Foundation of Statistics

Personally speaking, I don’t have enough statistical education before, so I decide to study/review statistics again and go a little bit deeper to support my further IT study. In this post, I am going to introduce some basic factors of a data set.

# Forms of Presentation

Data set is a concept, so that we cannot analyze or observe it directly. We need to transfer it into a or some specific forms to handle.

# List/Table

The easiest way to show a data set is to list all elements in the set.

index	value
1	60
2	65
3	67
4	67

# Bar Chart

When the data set contains a large amount of data, bar chart can show items and their frequencies.

Bar Chart

# Pie Chart

Pie chart can show the percentage of each item. If you want percentages, then use pie chart.

Pie Chart

# Middle of the Data Set

Usually, data statistics start from the middle of the data set. There are three indexes to measure the middle of the data set.

# Means

Average number

$$ \bar{x} = \frac{x1+x2+…+xn}{n} $$

For example, for a data set {1,2,3,5,6,6,7} $$ \bar{x} = \frac{1+2+3+5+6+6+7}{7} = 4.285… $$

# Middle

Order the data set, and find the middle one. If the quantity of data items in data set is an even number, then calculate the average number of two middle number.

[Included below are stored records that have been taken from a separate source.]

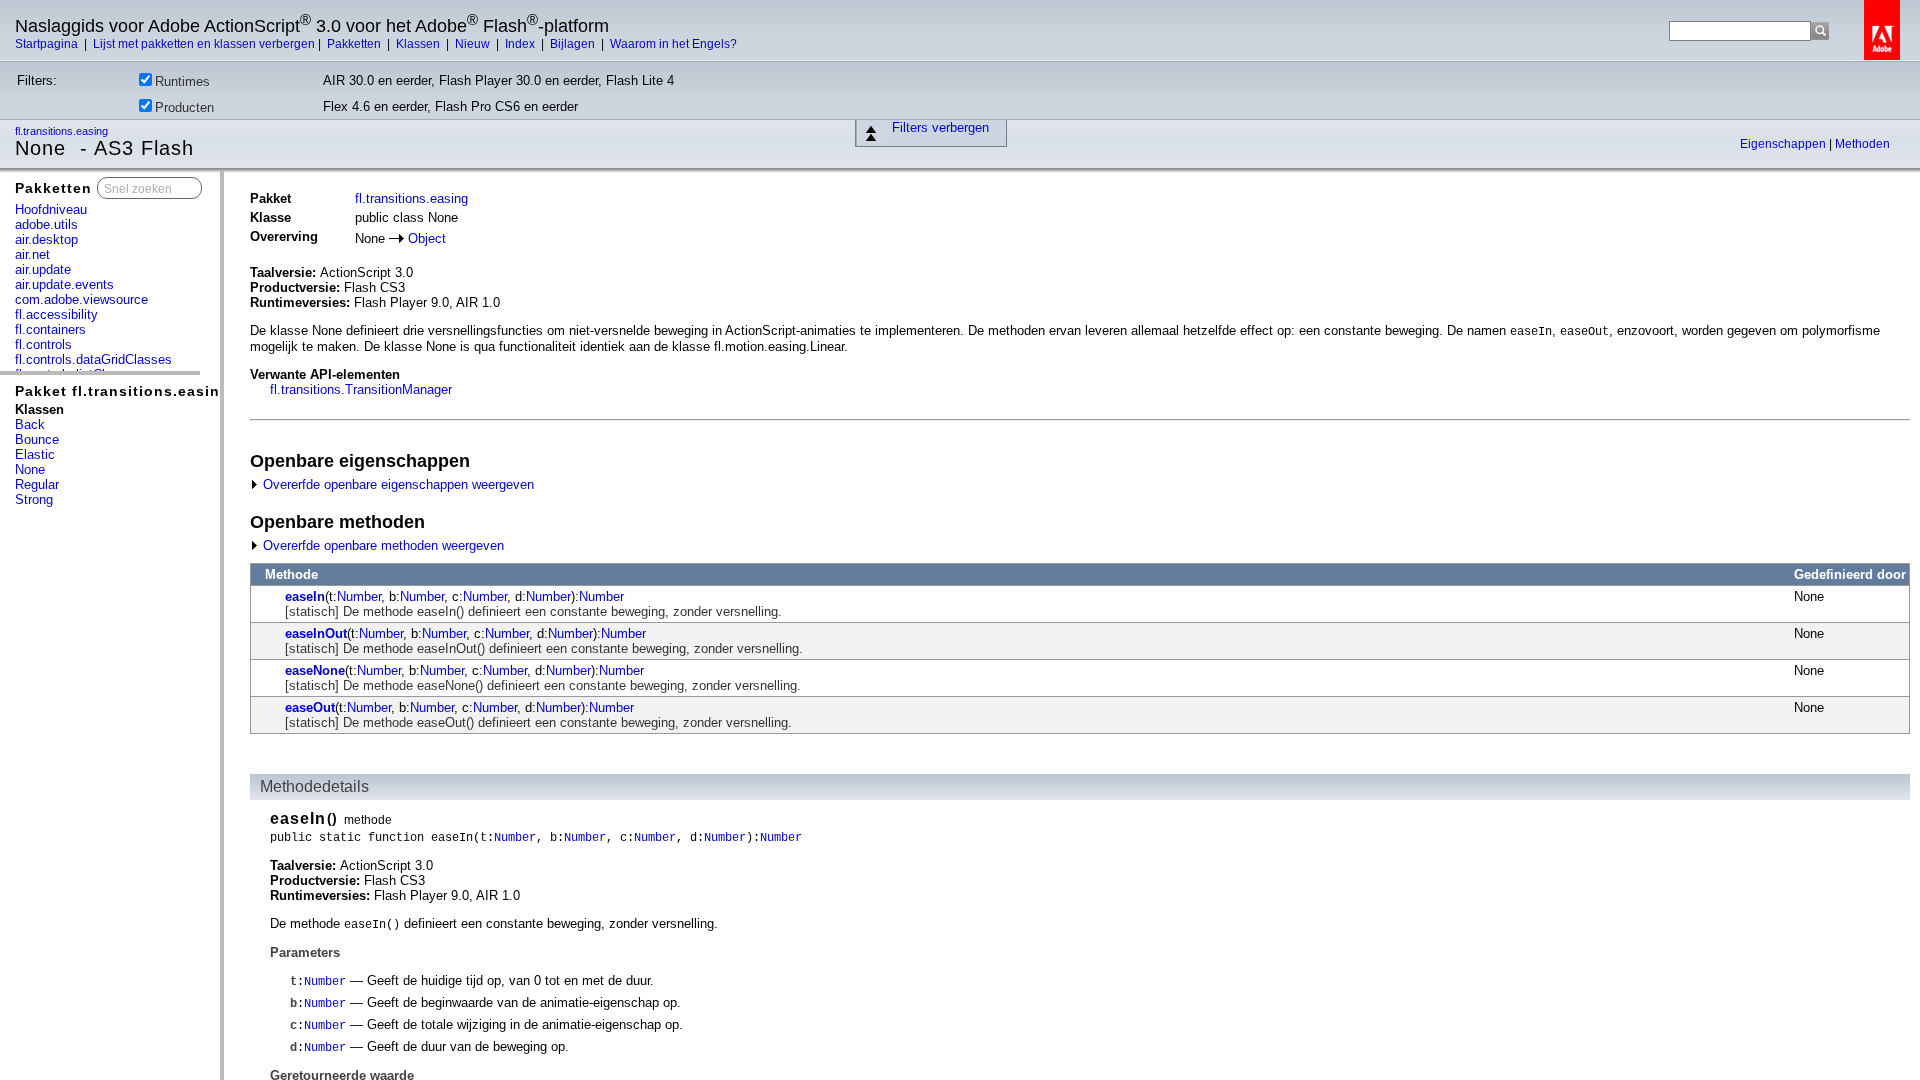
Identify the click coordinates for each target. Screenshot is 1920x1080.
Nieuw (474, 44)
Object (427, 238)
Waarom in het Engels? (673, 44)
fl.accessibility (56, 314)
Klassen (419, 44)
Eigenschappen (1784, 144)
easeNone (315, 670)
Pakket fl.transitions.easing (122, 391)
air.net (32, 254)
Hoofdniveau (51, 209)
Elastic (35, 454)
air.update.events (64, 284)
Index (521, 44)
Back (30, 424)
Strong (34, 499)
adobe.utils (46, 224)
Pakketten (355, 44)
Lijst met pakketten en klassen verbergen (204, 44)
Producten (184, 107)
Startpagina (48, 44)
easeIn (305, 596)
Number (359, 596)
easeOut (310, 707)
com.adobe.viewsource (81, 299)
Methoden (1862, 144)
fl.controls (43, 344)
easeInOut (316, 633)
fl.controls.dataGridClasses (93, 359)
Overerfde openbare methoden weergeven (381, 545)
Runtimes (182, 81)
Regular (37, 484)
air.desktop (46, 239)
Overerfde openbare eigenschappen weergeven (396, 484)
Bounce (37, 439)
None (30, 469)
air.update (43, 269)
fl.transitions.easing (63, 131)
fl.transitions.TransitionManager (361, 389)
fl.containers (50, 329)
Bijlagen (574, 44)
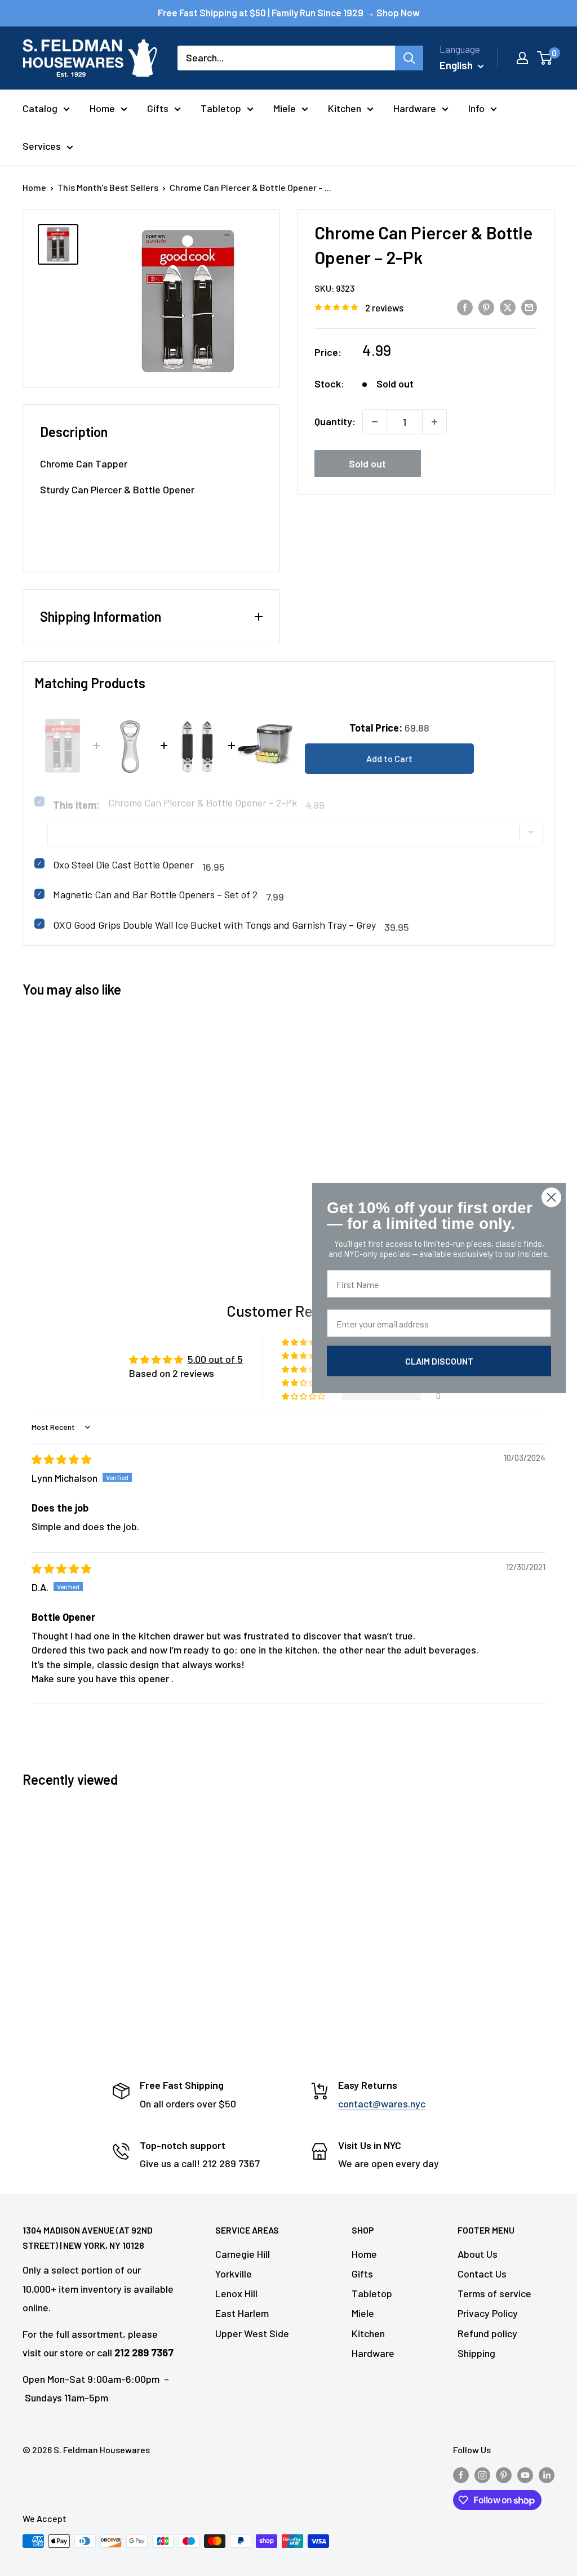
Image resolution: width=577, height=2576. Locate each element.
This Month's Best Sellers (107, 187)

For a data set {1,2,3,5,6,6,7}, the middle data item is 5.

For a data set {1,2,3,5,6,7}, the middle data item is (3+5)/2 = 4.

# Mode

data that occurs for the most times

For a data set {1,2,3,5,6,6,7}, the mode is 6.

# Distribution of Data Set

However, even two data sets that have the same means/middle numbers/modes might not be the same data set because the distribution of data might be different. There are three kinds of indicators to measure distribution conditions.

# Range

Range shows the range of data variation.

$$ Range = max - min $$

# Standard Deviation

Standard deviation can be used to measure the gap between elements. The larger standard deviation, the larger gap.

$$ \sigma = \frac{1}{n-1} \sum_{i=1}^{n}(x_i - \bar{x})^2 $$

Important: if two data sets refer to different things, then their standard deviation cannot be compared directly!

Data set 1: it’s temperatures within one day, and its standard deviation is 20. Data set 2: it’s salaries of teachers, and its standard deviation is 100. Even the deviation of second data set is bigger than first’s, but according to common knowledge, we know 10℃ gap in temperature within one day is huge gap and 100 in salaries is not a big gap. That’s why when two data set refer to different things, they cannot be compared.

# Z-score

Z-score is a measure of how many standard deviations a data point is away from the mean of a distribution.

$$ z = \frac{x-\bar{x}}{\sigma} $$

In normally distributed data:

1σ: This refers to one standard deviation away from the mean in both the positive and negative directions. In a normal distribution, about 68% of the data falls within 1σ from the mean.

2σ: This refers to two standard deviations away from the mean in both the positive and negative directions. In a normal distribution, about 95% of the data falls within 2σ from the mean.

3σ: This refers to three standard deviations away from the mean in both the positive and negative directions. In a normal distribution, about 99.7% of the data falls within 3σ from the mean. This range is often used to identify outliers in the data.

Normal Distribution

Important: outliers do not mean the data that should be ignored. In fact, there is no specific concept indicating what is outlier and how to deal with it. There might be some truths or implict trends hidden on them. So they might be valuable, which is need to be concerned by data analyzers.